骨壁が残る垂直性骨欠損では、欠損形態に応じて骨移植術を併用し、歯周組織再生を図ります。
治療選択のポイント
歯周基本治療後の再評価、ポケット深さ、出血、骨欠損形態、清掃性を確認します。
画像の確認
実画像では、下顎右側第一小臼歯部に深い歯周ポケットが残り、表で頰側7 mm・出血、デンタル像で歯槽骨欠損を確認できる。基本治療後も残る骨内欠損へ直視下で到達して骨移植を併用する歯肉剝離搔爬術、正答a、dを支える。
選択肢の確認
a.骨移植術
正答。適切な処置です。
垂直性骨欠損に対し、欠損形態と予後を評価したうえで骨移植術を行うことが適切です。
b.新付着術
本症例には適しません。
新付着術は適応が限られ、本問の深い骨内欠損に対する正答としては選ばれません。
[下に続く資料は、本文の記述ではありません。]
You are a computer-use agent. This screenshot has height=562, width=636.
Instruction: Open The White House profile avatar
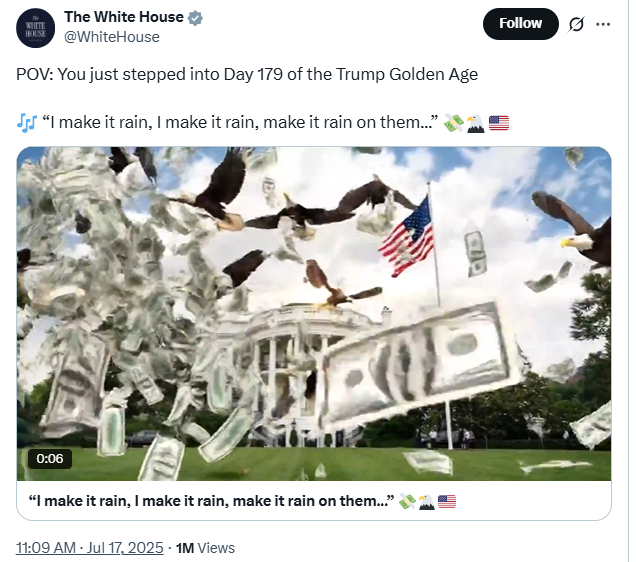click(x=35, y=28)
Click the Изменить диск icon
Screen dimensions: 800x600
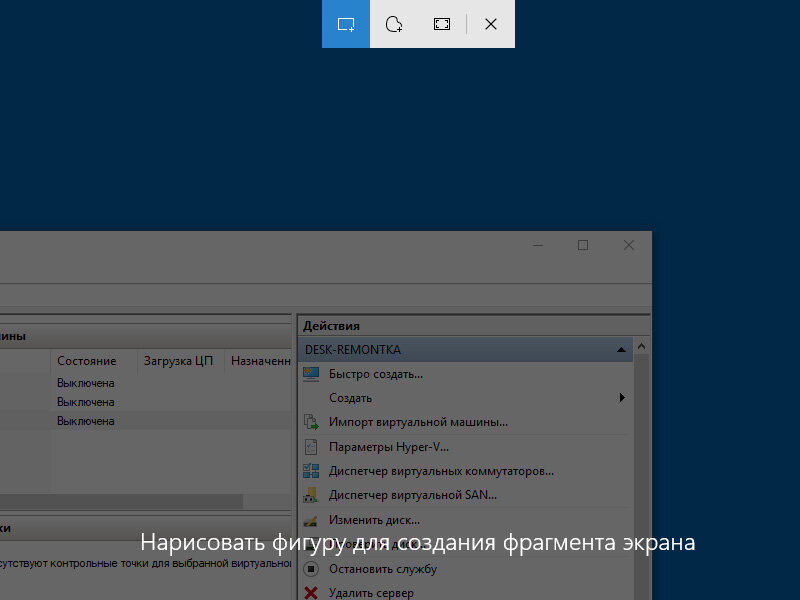(x=311, y=519)
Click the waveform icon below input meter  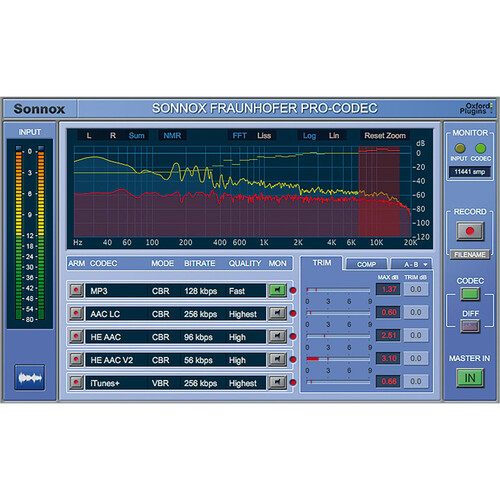[30, 378]
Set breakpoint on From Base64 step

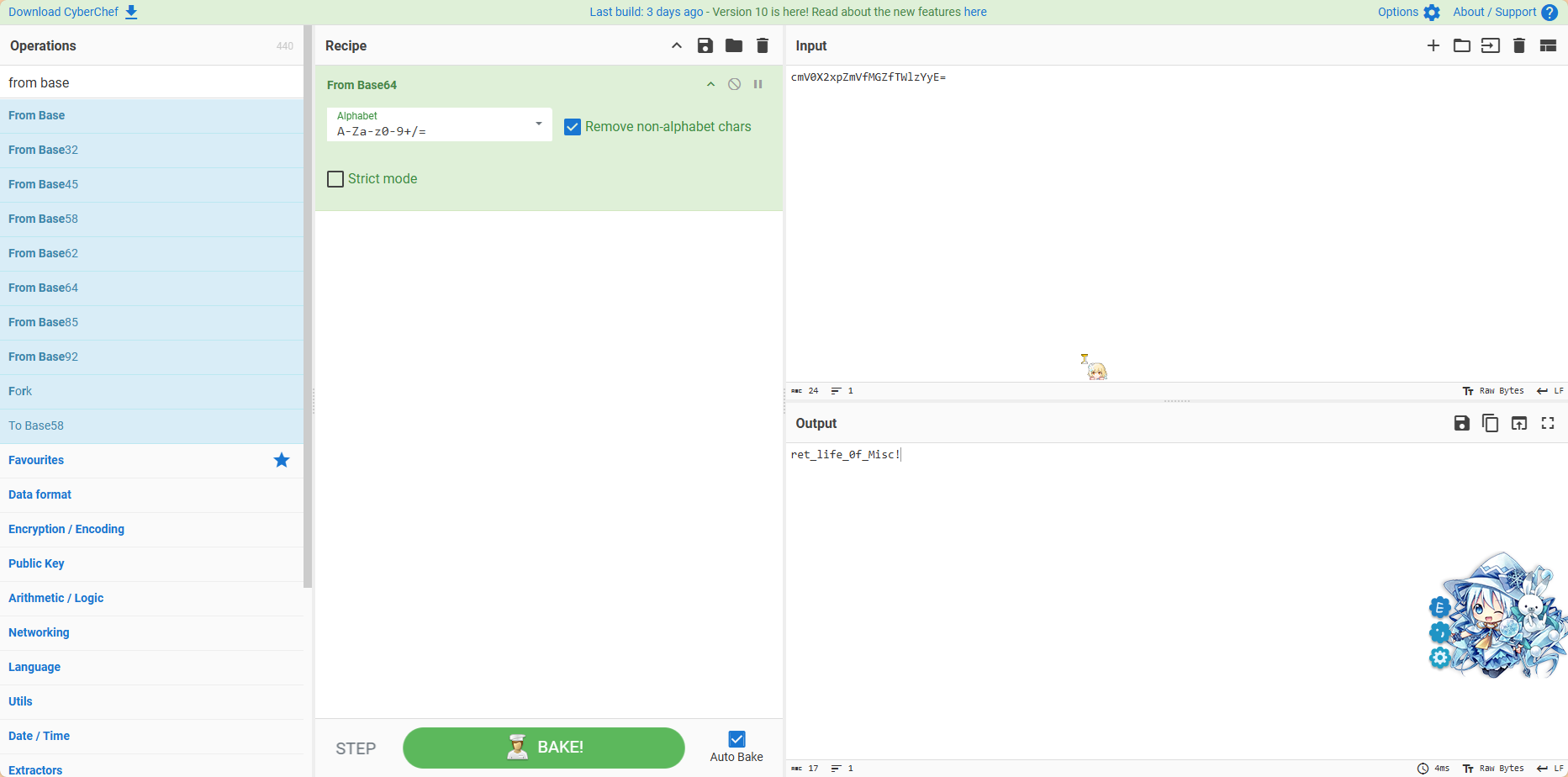point(758,84)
骨欠損へ確実にアクセスできる術式を選びます。
c.歯肉切除術
本症例には適しません。
歯肉切除術は主に骨縁上ポケットなどで行います。骨内欠損部へのアクセスや再生を目的とする本症例には適しません。
d.歯肉剝離搔爬術
正答。適切な処置です。
歯肉剝離搔爬術により根面と骨欠損を直視し、徹底したデブライドメントと骨移植を行えます。
e.歯周ポケット搔爬術
本症例には適しません。
歯周ポケット搔爬術は盲目的操作となり、深い骨内欠損へ十分にアクセスしにくいため、本症例では適切ではありません。
覚えるポイント
- 基本治療後の再評価で外科適応を決めます。
- 垂直性骨欠損では骨移植などの再生療法を検討します。
- フラップ手術で直視下のデブライドメントを行います。